── Brano estratto ──

Egregio Presidente Sergio Mattarella, sono il padre di Gabriele, una persona autistica di 34 anni. Scrivo a te, e contestualmente al Presidente del Consiglio Matteo Renzi e a Papa Francesco, in occasione del 2 Aprile, Giornata Mondiale per la Consapevolezza dell’Autismo, perché ritengo importante che anche questa problematica, e le persone che ne soffrono, entrino a pieno titolo attraverso quelle porte del Quirinale che, saggiamente, tu hai preteso fossero sempre aperte.
Nel tuo discorso d’insediamento del 3 febbraio, Presidente, hai detto tra l’altro: «Garantire la Costituzione […] significa rimuovere ogni barriera che limiti i diritti delle persone con disabilità […]. È necessario applicare questo principio, farlo vivere giorno per giorno».
Caro Sergio, quante volte invece – soprattutto a causa della mancanza di una vera cultura del rispetto della diversità – vediamo i nostri figli trattati non come persone bensì – se e quando va bene, nel senso che non ci sono, per esempio, gravi atti di bullismo o di vera e propria discriminazione e sopraffazione nei loro confronti – etichettati solo come “disabili”, “handicappati”, “invalidi”, “fuori di testa”.

───

Azione richiesta 1
In occasione di quale giornata è scritta la lettera riportata nel brano estratto?
Azione richiesta 2
Riassumi il brano estratto in due frasi.

── Voci estratte ──

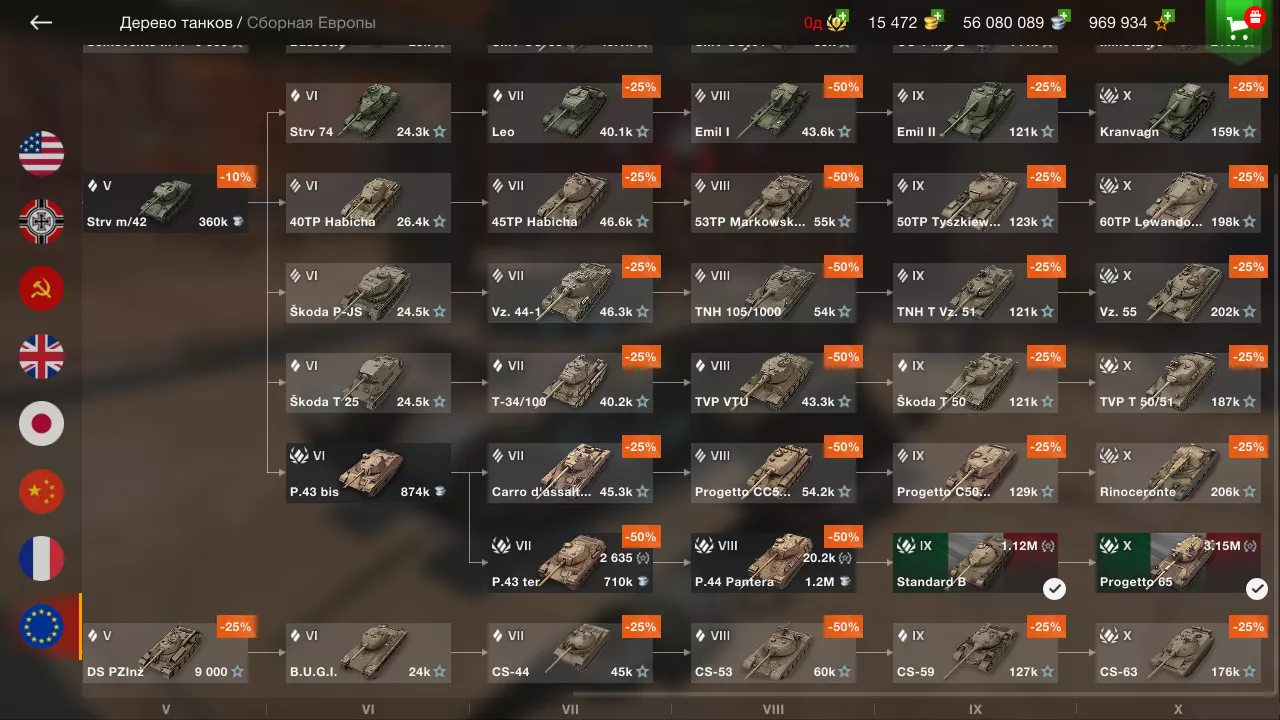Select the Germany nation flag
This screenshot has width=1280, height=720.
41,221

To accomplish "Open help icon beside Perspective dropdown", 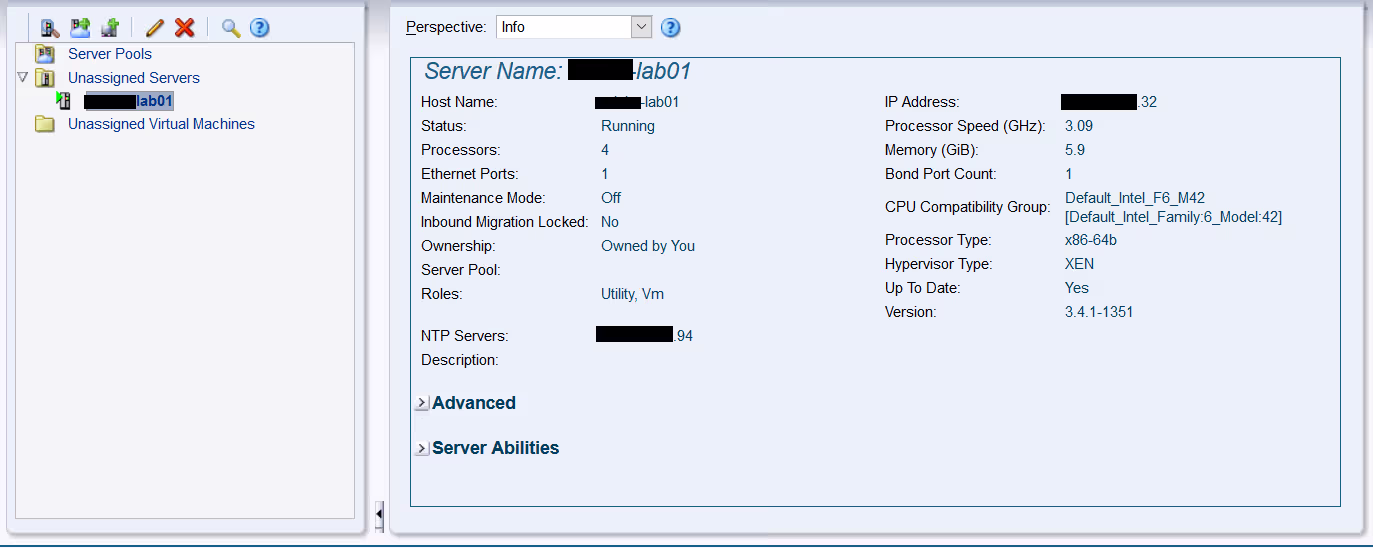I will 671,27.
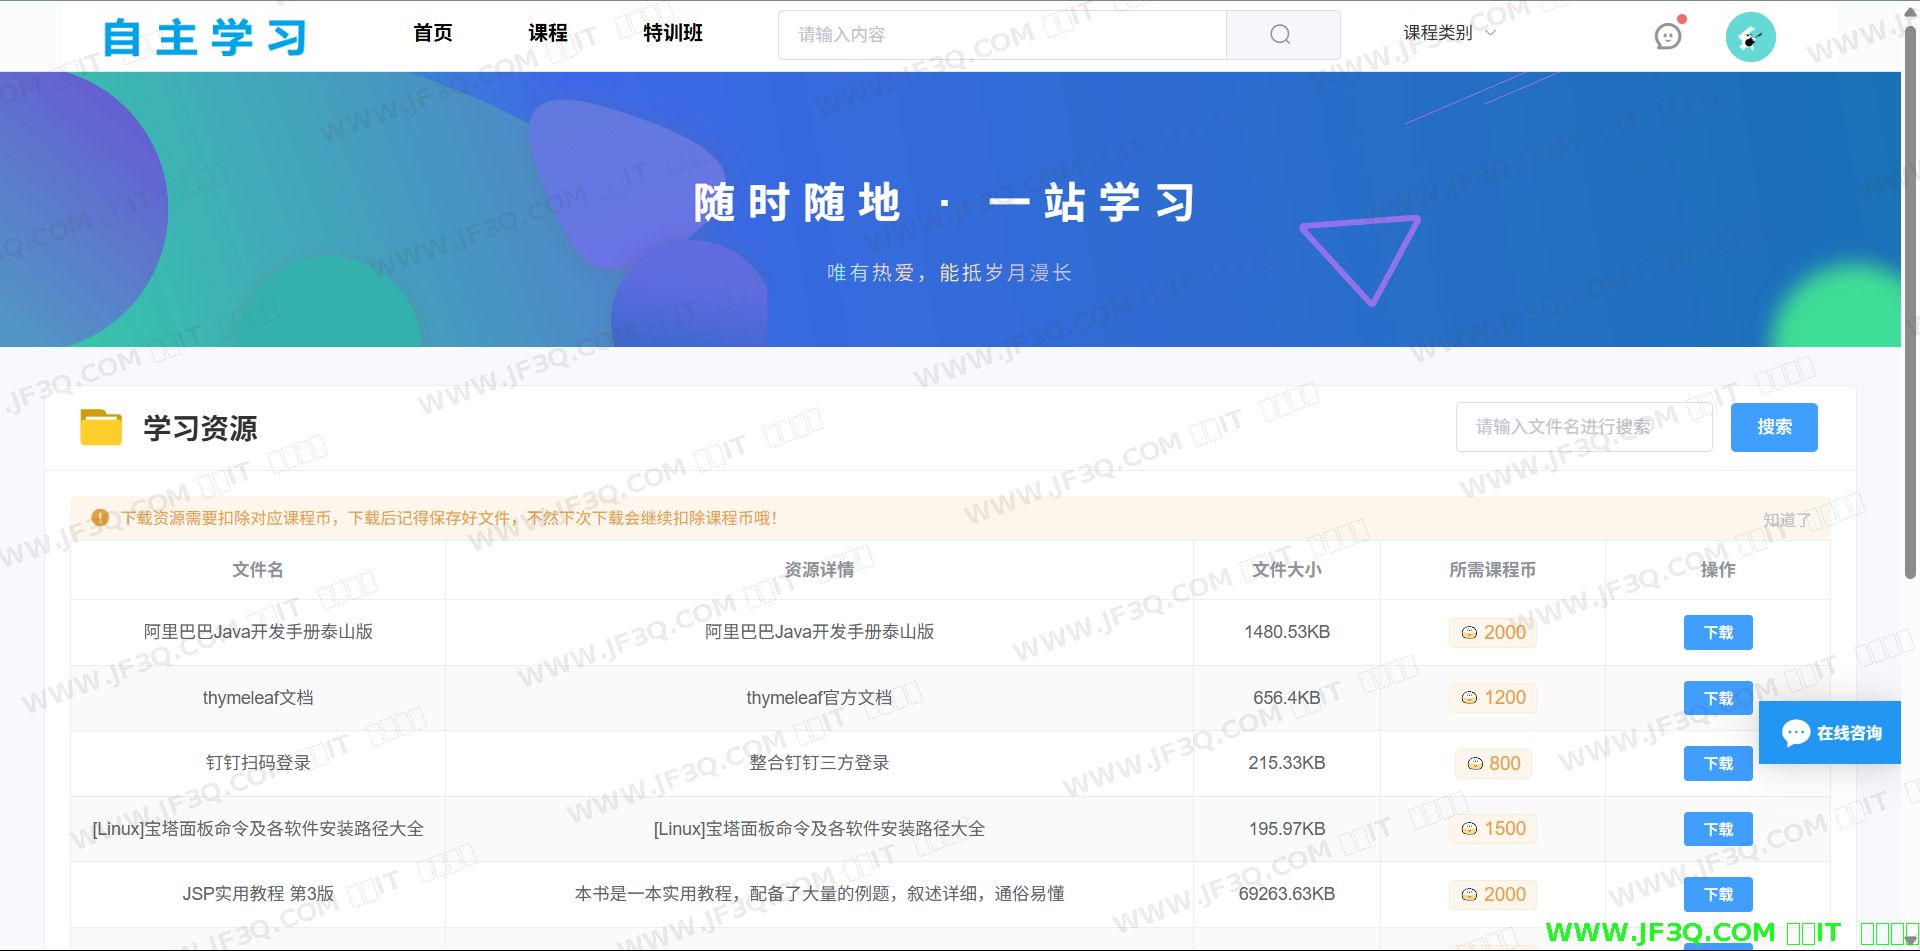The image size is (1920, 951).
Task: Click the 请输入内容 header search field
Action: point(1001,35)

───
── Voci estratte ──

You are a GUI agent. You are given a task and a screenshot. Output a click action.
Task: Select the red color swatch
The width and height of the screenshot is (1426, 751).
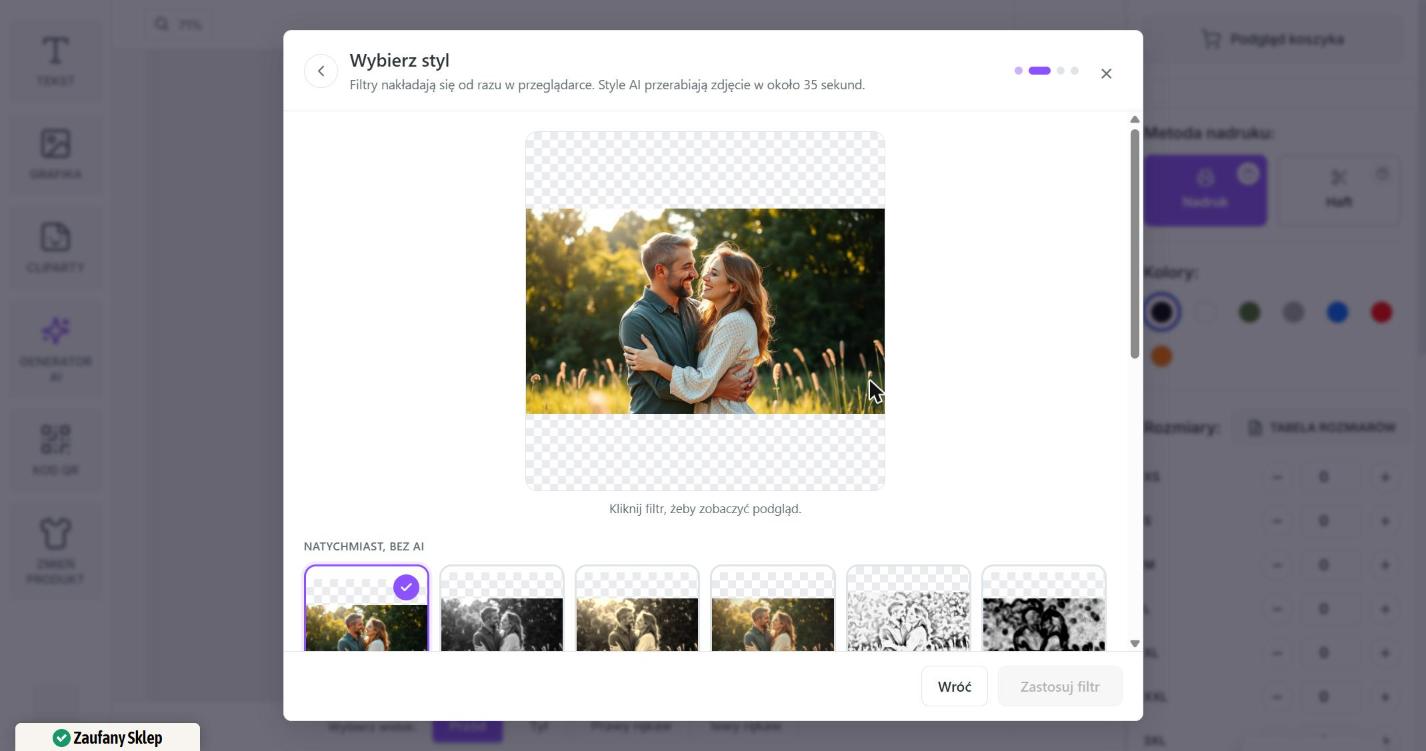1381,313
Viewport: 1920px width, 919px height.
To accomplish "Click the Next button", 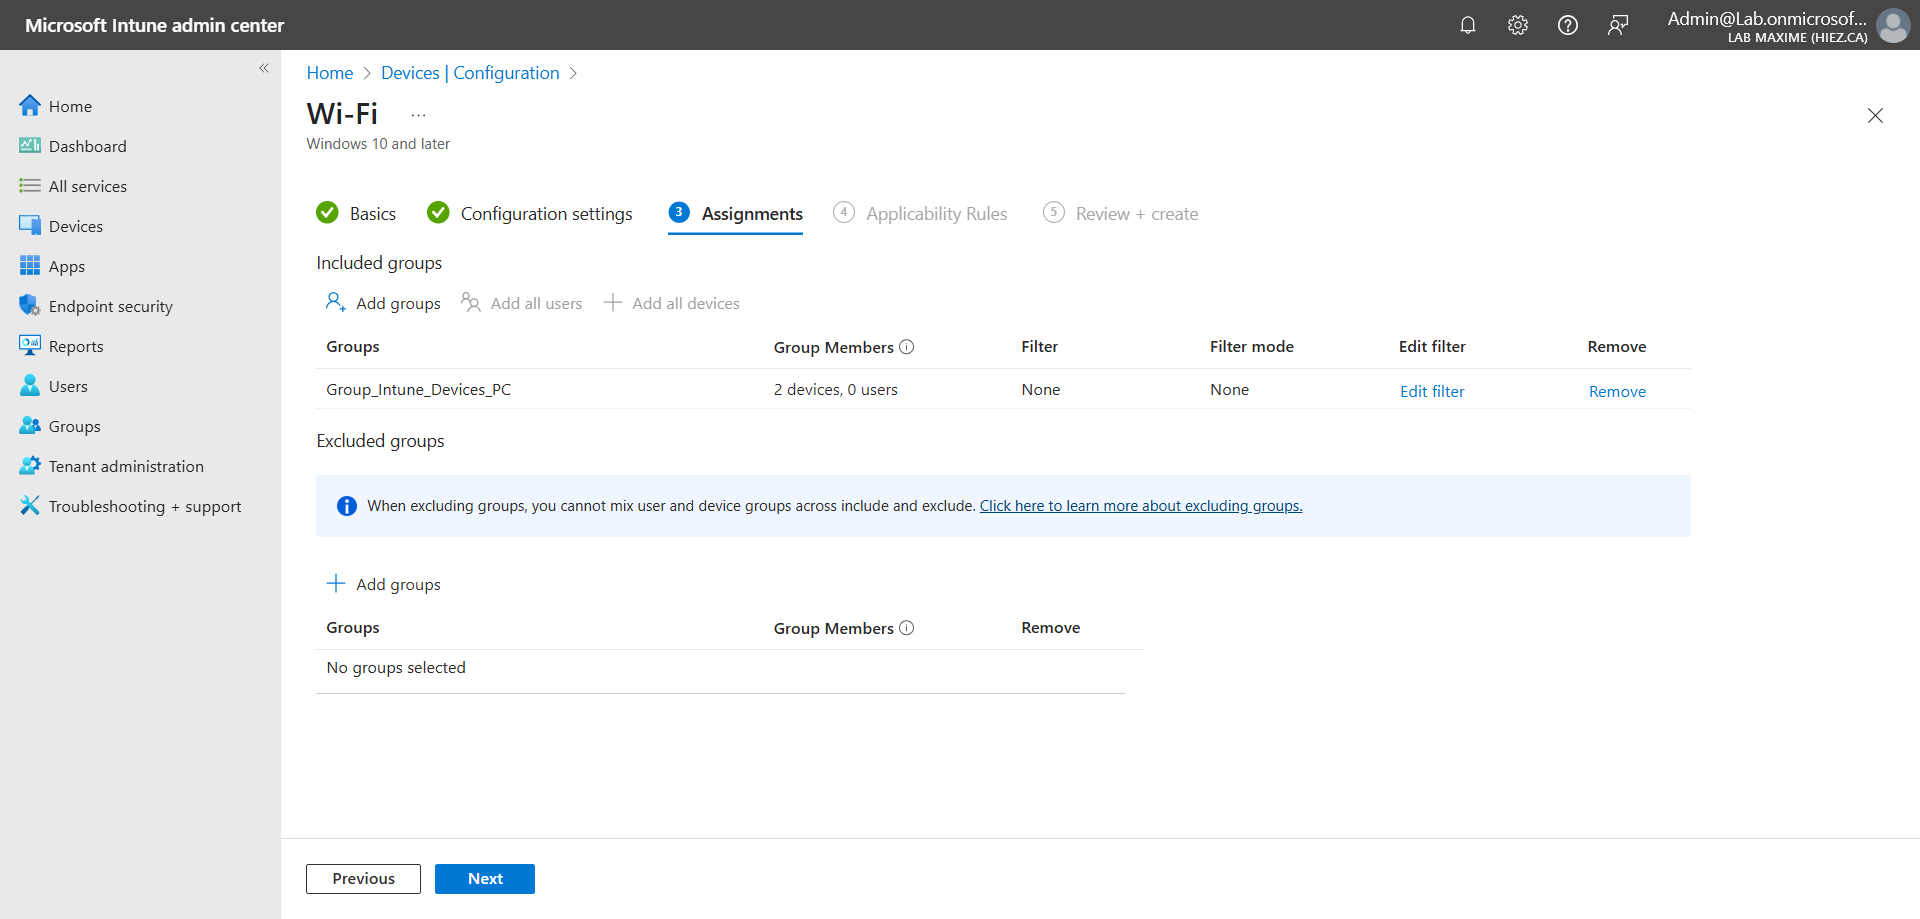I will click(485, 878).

───
── Voci estratte ──

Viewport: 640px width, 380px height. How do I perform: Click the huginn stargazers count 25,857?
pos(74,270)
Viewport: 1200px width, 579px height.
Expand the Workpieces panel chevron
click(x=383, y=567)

───

Risposta 1
La lettera è scritta in occasione del 2 aprile, Giornata Mondiale per la Consapevolezza dell'Autismo.

Risposta 2
Il padre di Gabriele, una persona autistica di 34 anni, scrive al Presidente Sergio Mattarella, e insieme a Matteo Renzi e a Papa Francesco, perché l'autismo e chi ne soffre entrino a pieno titolo nel Quirinale. Richiamando il discorso d'insediamento sulla rimozione delle barriere per le persone con disabilità, lamenta che, per la mancanza di una vera cultura del rispetto della diversità, i figli vengano spesso etichettati solo come "disabili", "handicappati", "invalidi" o "fuori di testa".